How Lang Realty captured the top spot in listings for Palm Beach County

By Arnie Rosenberg  |  Photography by Larry Wood

071B2858_ppEarly in its days, when Lang Realty still was finding its legs, Scott Agran knew what ultimately would make his company successful: its agents.

“There are so many aspects that make someone a successful Realtor,” says Agran, president of the Boca Raton-based real estate firm. “I believe in fostering a lot of different personalities and a lot of different business practices, as long as they run by one rule: Represent me in a professional and ethical manner.

“We don’t create cookie-cutter entrepreneurs,” he stresses. “We create a lot of business solutions that are pretty much plug-and-play, where the Realtor can maximize their marketing initiatives with very little effort and build their business.”
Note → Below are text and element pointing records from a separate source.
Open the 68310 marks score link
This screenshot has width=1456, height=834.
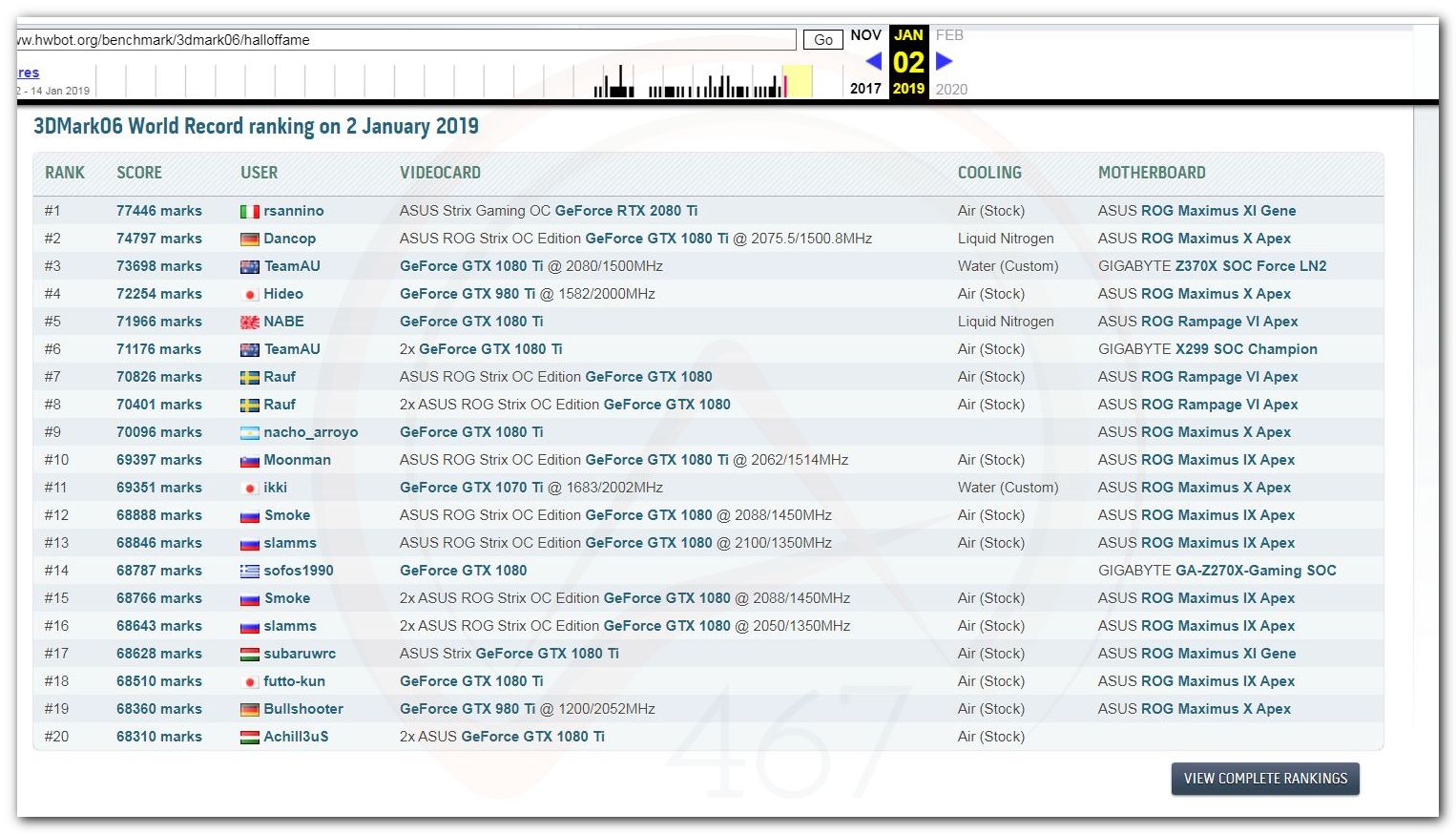[x=159, y=737]
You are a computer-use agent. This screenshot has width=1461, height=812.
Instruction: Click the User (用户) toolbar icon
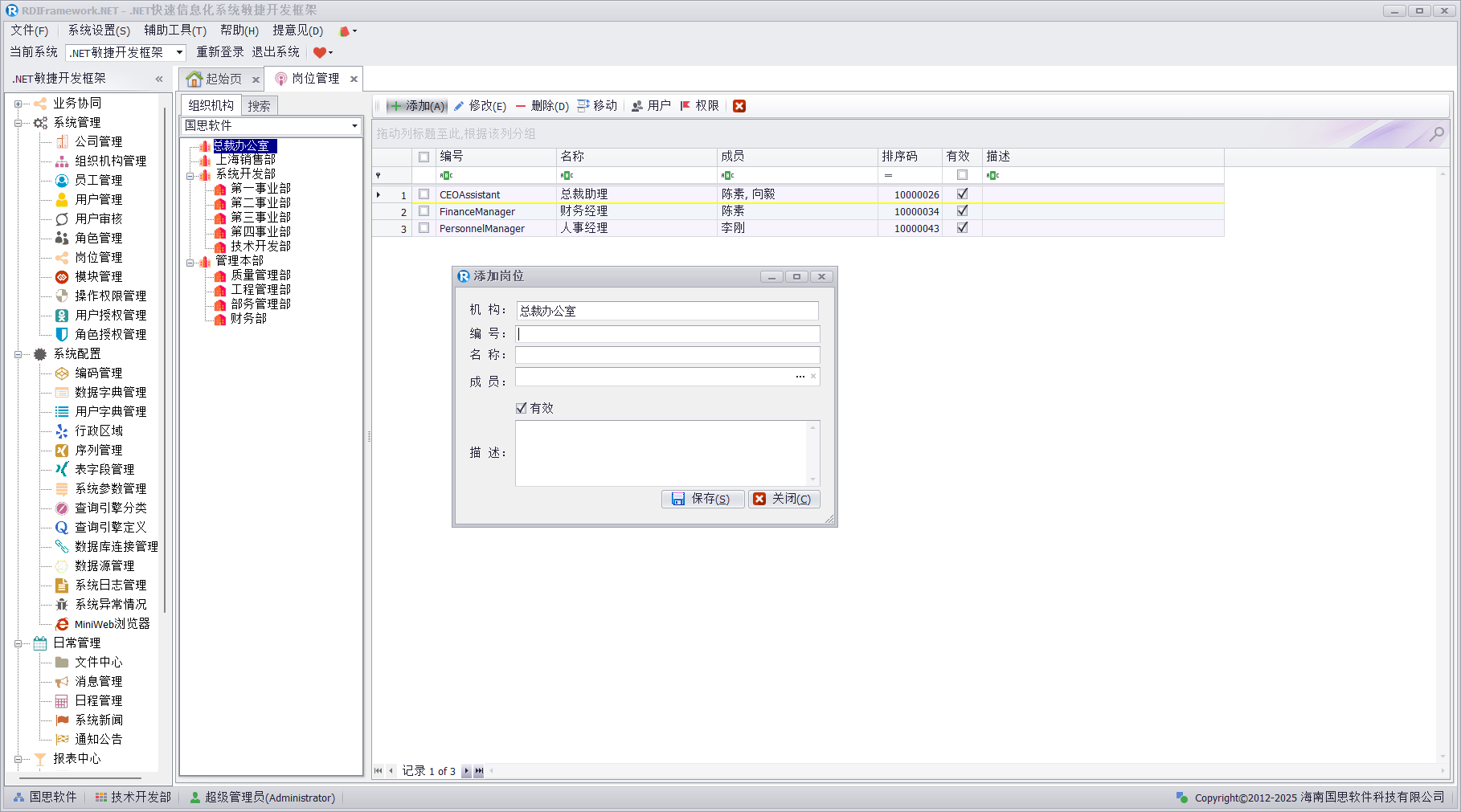click(x=637, y=106)
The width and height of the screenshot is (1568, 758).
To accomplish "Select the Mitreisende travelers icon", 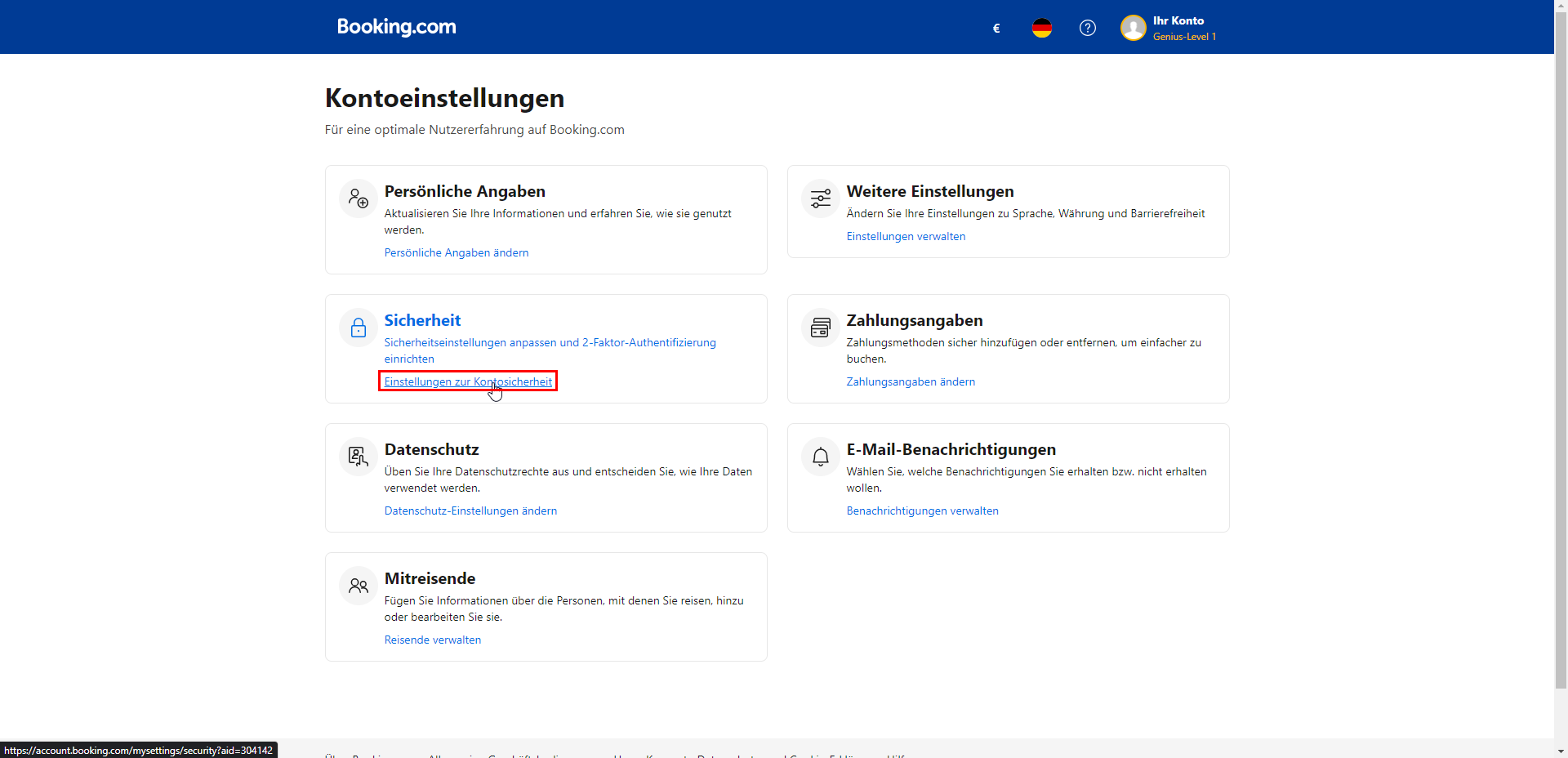I will click(358, 586).
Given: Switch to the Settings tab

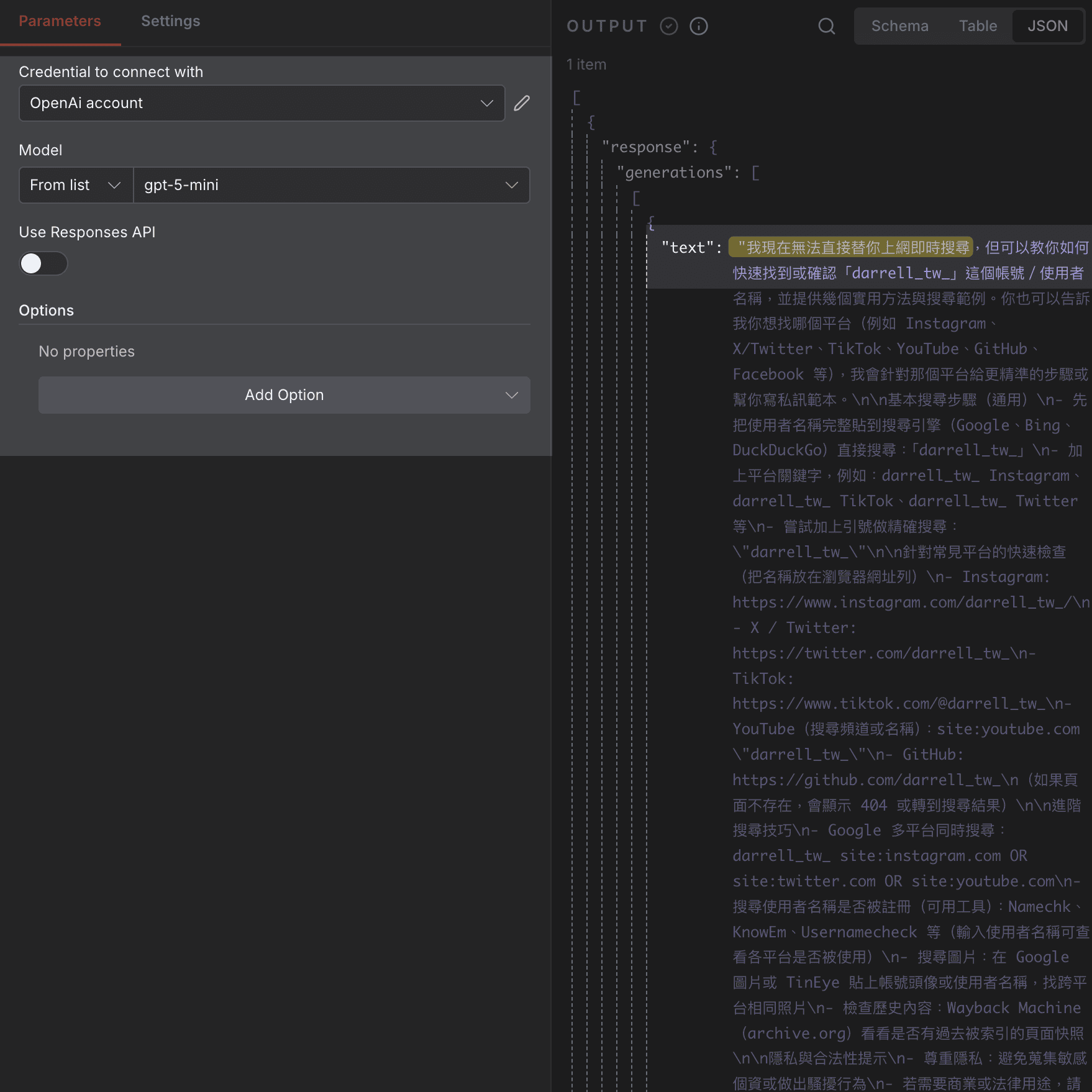Looking at the screenshot, I should (x=170, y=20).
In the process, those agents – more than 400 on the Lang Realty roster – propelled the company to Palm Beach County’s No. 1 spot in listings last year and put it on pace to achieve more than $1.1 billion in brokered sales for the fourth consecutive year.

Agran, who began the business about 25 years ago with his mother and his business partner, Bill Isaacson, backs up his philosophy with his checkbook. Lang has a full-time coach/trainer on staff who’s trained in Tony Robbins motivational methods and is one of 12 trainers in the country certified in the proprietary Ninja Selling program, presented in four-day classes throughout the year.

“The real estate business really is 24/7, blending your personal life and your business life into one,” says Agran, sounding like a preacher of his own personal gospel. “It’s the Tony Robbins concept of balance: ‘What is stopping you from getting your personal happiness and your business goals achieved?’ Sometimes working through those things is what’s necessary to break out and have the success you want.”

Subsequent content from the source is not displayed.